I once wrote that "a (the?) main move in finance" is this: You take a thing with some risk, you divide it into a risky first-loss piece (the equity) and a safer second-loss piece (the debt), you sell the risky piece to people who want high returns and the safe piece to people who want safety. "Also you can compose this move: You can divide a bunch of things into junior and senior claims, bundle a set of junior or senior claims together, and then slice that bundle into new junior and senior claims." This FT feature is a series of pictures illustrating that point. Take a set of cash flows anywhere in the vicinity of private equity — the earnings of a company, the returns to private equity limited partners, the commitments of those LPs, the fees paid to the general partners, the the payments on a loan — and you can slice it into safer and riskier pieces, fund the safe piece with debt and juice the returns on the riskier piece.

It would be weird if it were otherwise? Like, if you buy a house, you will probably take out a mortgage, funding most of your purchase with debt (funded by a bank/insurer/whoever who wants a safe return) and some of it with equity (funded by you, who want levered exposure to home-price appreciation). And then you'll go about your day without thinking "hmm how could I slice this up further," because you are not fundamentally in the business of slicing up cash flows. But private equity firms are, so every cash flow they come into contact with gets sliced up.

The point of all of this is that at the bottom you have some set of businesses with some set of cash flows, and then those cash flows are sliced and recombined in various ways so that lots of different people (private equity GPs, their LPs, the GPs and LPs of secondaries and GP-stake and private-credit funds, bank lenders, etc.) get exactly the package of cash flows they want. And that is the business they are all in.

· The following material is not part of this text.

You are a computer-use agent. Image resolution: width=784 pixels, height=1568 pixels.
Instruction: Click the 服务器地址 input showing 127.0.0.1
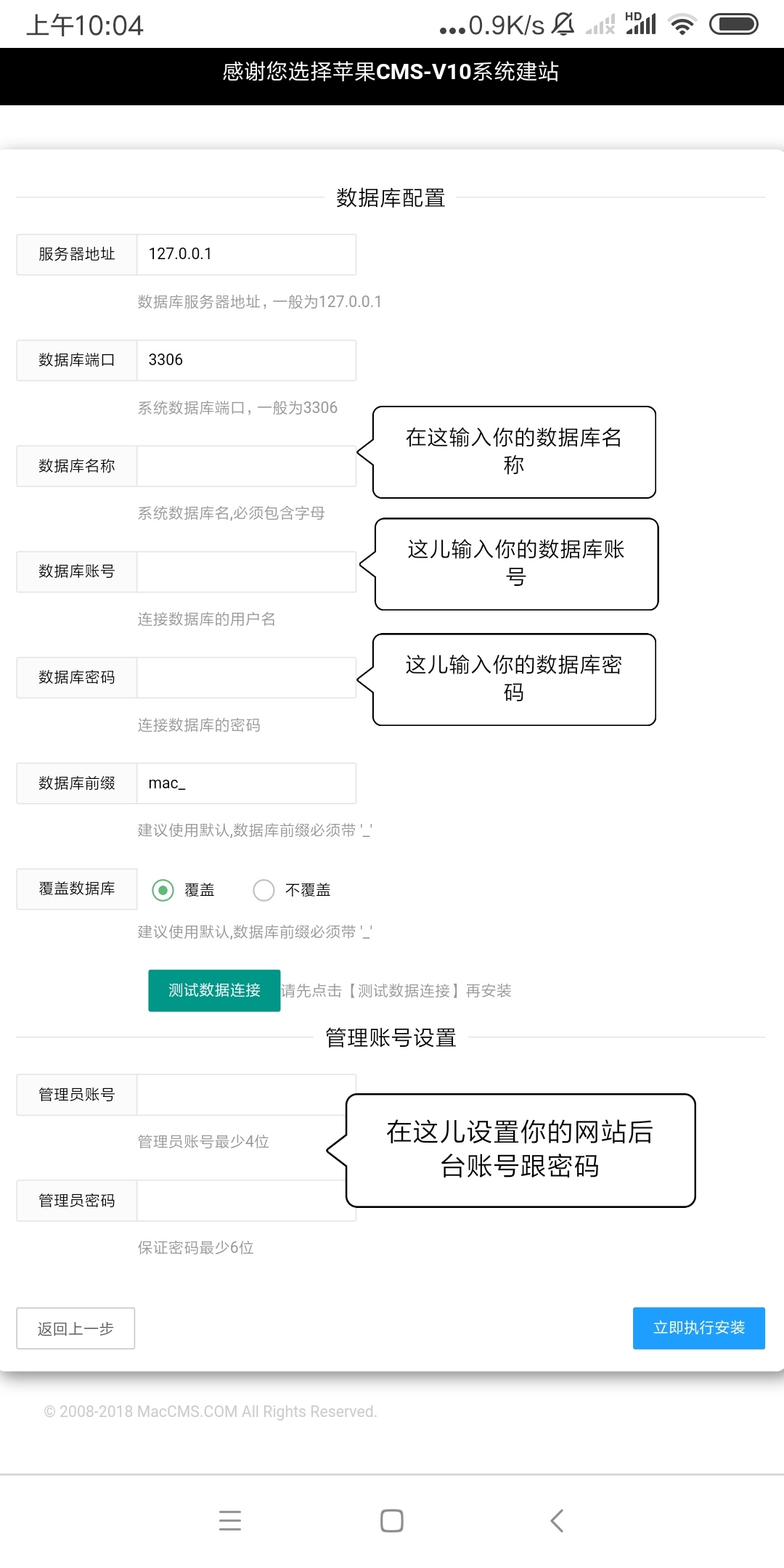[x=245, y=255]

"As higher interest rates put pressure on borrowers," says the FT, "regulators are asking an important question: could the private equity industry pose a risk to the wider financial system?" Sure? I guess? I am not particularly worried — the banks' claims on all of this stuff seem pretty senior, and the substrate at the bottom of all of this leverage (cash flows from lots of businesses) seems reasonably robust and diversified. But a (the?) main risk to the financial system is when people put money into assets that they think are safe, and those safe assets turn out to be correlated and risky. The more sorts of safe tranches you manufacture out of the basic raw materials of business cash flows, the more ways some of them could go wrong.

Oh Elon

This is some very Elon Musk corporate governance:

Elon Musk is asking users of X whether Tesla Inc. should invest $5 billion in his artificial intelligence startup, saying he was "testing the waters" for a potential transaction.

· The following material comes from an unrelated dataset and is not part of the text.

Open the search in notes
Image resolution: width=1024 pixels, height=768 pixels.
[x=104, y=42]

The Tesla chief executive officer posed the question shortly after the carmaker reported a fourth straight quarter of disappointing profit. Musk was asked during the earnings call if the company would invest in xAI or integrate its chat bot, called Grok, into Tesla's software.

"Tesla is learning quite a bit from xAI," Musk said, adding that it had helped advance Full Self-Driving, the suite of driver-assistance features that do not make Tesla's vehicles autonomous. He said he supported the idea of Tesla investing in xAI, if shareholders approved it, then posted a poll on the matter late Tuesday.

I love that Musk wants to invest the money of one company he runs (Tesla) into another company he owns (xAI), so he's asking the customers of a third company he owns (X) to vote on it. What do X users have to do with Tesla? The answer might be something like "the entire Elon Musk corporate complex is increasingly defined by personal fandom for Elon Musk, so an X poll probably is a decent proxy for what Tesla shareholders want."

Though probably the answer is "this is just for fun." Here's the poll, which is unusually lawyered for Musk: "Should Tesla invest $5B into @xAI, assuming the valuation is set by several credible outside investors? (Board approval & shareholder vote are needed, so this is just to test the waters)." Third-party valuation! Board approval! (Special committee of independent director approval? Ehh maybe?) Shareholder approval! Not that long ago, Musk would have just had Tesla buy companies he owned at valuations set by him, so this seems like a chastened, responsible Elon Musk.

Also: shareholder approval? In general, a company with an equity market cap of almost $700 billion would not hold a shareholder vote to make a $5 billion investment. But I assume the point here is that, if you are doing a transaction with a conflict of interest (like investing Tesla's money in a private company owned by its chief executive officer), you will get sued, and it is helpful to be able to say "no, this transaction is fine, see, the independent shareholders approved it." Or at least that is the rule in Delaware, more or less. [1] Now Tesla is a Texas company, so things are a bit less clear, but it's still probably a good idea to have a shareholder vote. 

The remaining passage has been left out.